- MongoDB 2.4 is a feature-rich document-oriented database with essential built-in Operational features like HA and sharding that are suitable for evaluation for production. It is single-master, single-record-atomic, but writes can be made to multiple shards.
- 10gen, the company behind MongoDB, has built a hard-core technical and training team, and is further addressing the needs of Operations with optimizations in the 2.6 roadmap (late 2013). See their TCO and Operations Best Practices whitepapers for more details.
- In particular, MongoDB’s 3-node replica set topology is ideal for HA deployment in the Cloud. (The main limitations are that voting takes a few seconds, and your apps will have to reconnect after a reconfiguration.) See Figure 1.
- MongoDB supports sharding with automatic shard balancing for scale-out, but 90% of installations do not need the additional performance, and sharding on top of replica sets for HA is complex to monitor and maintain – 13+ daemons (services) on as many servers – a lot of moving parts. See Figure 2.
Simple Replica Set Architecture for Automated HA
Sharded Replica Set Architecture – Lots of Moving Parts
Nice spread! Chinese-style jumbo shrimp, chicken and beef broccoli with chocolate fortune and pecan cookies.
RedHat OpenShift Overview
SteveCP (Steve0) and Grant, RedHat OpenShift Evangelists
– OpenShift is a PaaS (like Heroku, Engineyard)
– everything is Open Source and in git
– uses AWS East large, selinux for access control, Linux cgroups for RAM, linux quota for disk space, to overcommit 4,000x! (maybe LXE in future, like a year)
– why AWS East? to be comparable with Heroku, etc. already in East
– 3 gears free forever (512 MB RAM, 1 GB disk)
– uses git to install apps, known as “cartridges”
– good integration with Eclipse
– automatically scalable (takes 15-20 seconds to rsync your data, depending on data size)
– OpenShift is trying to avoid Google’s “beta” pricing issues (cheap/free for beta, 3x for production)
– with 2×1 GB RAM gears, can run Tomcat in 1 gear and Solr in another!
– no root access, can write in /tmp with PAM namespaces (still ephemeral) and $OPENSHIFT_DATA_DIR (EBS, mirrored plus striped likely)

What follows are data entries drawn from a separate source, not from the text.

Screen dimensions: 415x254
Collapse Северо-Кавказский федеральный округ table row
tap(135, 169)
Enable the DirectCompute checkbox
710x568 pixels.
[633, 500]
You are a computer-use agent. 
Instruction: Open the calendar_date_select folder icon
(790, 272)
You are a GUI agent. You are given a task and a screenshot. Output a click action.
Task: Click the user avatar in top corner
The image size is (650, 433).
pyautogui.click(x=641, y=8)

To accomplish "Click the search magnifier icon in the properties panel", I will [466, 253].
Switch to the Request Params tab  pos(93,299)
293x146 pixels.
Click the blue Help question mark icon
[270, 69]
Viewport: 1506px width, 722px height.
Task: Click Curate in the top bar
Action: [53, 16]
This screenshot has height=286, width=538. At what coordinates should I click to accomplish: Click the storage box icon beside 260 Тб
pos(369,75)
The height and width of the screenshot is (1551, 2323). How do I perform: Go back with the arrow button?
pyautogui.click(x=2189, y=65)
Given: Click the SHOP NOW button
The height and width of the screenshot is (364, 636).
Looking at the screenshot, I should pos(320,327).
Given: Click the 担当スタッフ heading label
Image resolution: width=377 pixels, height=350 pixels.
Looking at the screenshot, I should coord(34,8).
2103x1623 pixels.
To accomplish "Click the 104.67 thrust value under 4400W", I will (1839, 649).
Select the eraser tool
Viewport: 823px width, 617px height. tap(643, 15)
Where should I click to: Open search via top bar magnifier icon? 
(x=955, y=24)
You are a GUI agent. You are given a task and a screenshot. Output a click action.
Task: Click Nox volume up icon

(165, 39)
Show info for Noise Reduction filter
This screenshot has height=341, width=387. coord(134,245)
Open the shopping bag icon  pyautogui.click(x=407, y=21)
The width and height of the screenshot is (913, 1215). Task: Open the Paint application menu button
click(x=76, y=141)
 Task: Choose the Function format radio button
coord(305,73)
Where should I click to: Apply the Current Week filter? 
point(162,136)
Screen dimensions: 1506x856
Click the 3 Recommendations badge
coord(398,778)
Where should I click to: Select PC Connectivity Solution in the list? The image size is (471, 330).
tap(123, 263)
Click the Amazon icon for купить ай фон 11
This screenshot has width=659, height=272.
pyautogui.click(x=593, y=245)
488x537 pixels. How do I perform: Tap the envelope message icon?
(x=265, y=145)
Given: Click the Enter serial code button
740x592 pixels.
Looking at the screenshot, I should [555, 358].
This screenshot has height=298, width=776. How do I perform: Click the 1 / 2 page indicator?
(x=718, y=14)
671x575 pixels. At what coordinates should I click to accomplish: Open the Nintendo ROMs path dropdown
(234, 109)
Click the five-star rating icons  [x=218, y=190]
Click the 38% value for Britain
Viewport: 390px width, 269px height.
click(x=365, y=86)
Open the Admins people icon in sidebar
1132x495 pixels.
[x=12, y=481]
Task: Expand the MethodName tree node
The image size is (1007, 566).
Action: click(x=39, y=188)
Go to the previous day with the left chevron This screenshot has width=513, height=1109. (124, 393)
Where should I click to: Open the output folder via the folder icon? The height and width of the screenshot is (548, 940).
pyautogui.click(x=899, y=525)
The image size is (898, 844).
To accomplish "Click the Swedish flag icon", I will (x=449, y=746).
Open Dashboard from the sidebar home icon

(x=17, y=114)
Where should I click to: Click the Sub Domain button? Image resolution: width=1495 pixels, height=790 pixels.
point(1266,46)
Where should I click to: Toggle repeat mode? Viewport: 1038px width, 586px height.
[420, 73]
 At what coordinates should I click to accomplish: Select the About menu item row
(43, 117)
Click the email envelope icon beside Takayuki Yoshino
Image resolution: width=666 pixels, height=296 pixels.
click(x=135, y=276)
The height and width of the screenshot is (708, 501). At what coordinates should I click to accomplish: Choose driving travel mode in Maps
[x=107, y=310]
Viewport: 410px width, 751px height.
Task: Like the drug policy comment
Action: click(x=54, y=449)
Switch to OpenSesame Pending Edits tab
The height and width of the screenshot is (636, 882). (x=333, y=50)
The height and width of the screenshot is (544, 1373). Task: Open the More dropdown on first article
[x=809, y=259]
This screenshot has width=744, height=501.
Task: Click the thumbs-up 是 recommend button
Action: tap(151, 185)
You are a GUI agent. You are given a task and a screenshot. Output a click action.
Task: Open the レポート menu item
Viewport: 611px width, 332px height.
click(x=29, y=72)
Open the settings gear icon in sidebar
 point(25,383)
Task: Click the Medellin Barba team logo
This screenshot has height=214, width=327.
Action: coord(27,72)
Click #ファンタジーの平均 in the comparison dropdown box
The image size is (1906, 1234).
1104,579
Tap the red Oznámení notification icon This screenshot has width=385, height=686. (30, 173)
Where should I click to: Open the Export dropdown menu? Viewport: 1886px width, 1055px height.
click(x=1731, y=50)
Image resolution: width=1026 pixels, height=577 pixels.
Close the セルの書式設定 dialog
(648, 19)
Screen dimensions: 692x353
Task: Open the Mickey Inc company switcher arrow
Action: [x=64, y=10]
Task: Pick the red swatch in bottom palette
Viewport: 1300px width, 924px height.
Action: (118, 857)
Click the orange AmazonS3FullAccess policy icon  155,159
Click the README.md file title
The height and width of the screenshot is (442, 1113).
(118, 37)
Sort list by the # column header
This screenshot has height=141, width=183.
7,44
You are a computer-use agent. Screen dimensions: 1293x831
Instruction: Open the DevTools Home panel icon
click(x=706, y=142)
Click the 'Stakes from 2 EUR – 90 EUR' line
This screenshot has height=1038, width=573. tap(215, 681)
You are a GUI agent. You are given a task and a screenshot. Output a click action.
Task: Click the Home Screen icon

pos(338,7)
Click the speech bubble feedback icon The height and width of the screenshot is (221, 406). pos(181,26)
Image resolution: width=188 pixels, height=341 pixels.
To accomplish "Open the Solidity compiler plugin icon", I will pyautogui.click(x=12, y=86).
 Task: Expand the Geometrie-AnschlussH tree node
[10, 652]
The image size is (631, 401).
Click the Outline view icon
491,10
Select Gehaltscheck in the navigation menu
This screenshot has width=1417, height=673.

– hands-on lab: “picking up lines on your resume” (you deployed a python app in the cloud and made code modifications)
– env | grep OPENSHIFT
– mongodb sharding: can’t shard right now, OpenShift is handing off mongo cartridge maintenance to 10gen for sharding and replication
MongoDB: Operations Hands On
Asya Kamsky, Senior Solutions Architect, 10gen @asya999
Talk description: “Do you need to grow a replica set? Migrate servers to different hosts? Repair a deployment after hardware failures? If so, then this workshop is for you. Attendees will work through several model operational scenarios, covering both planned and unplanned maintenance tasks, backups and recovery processes, responding to database growth requirements, and more!”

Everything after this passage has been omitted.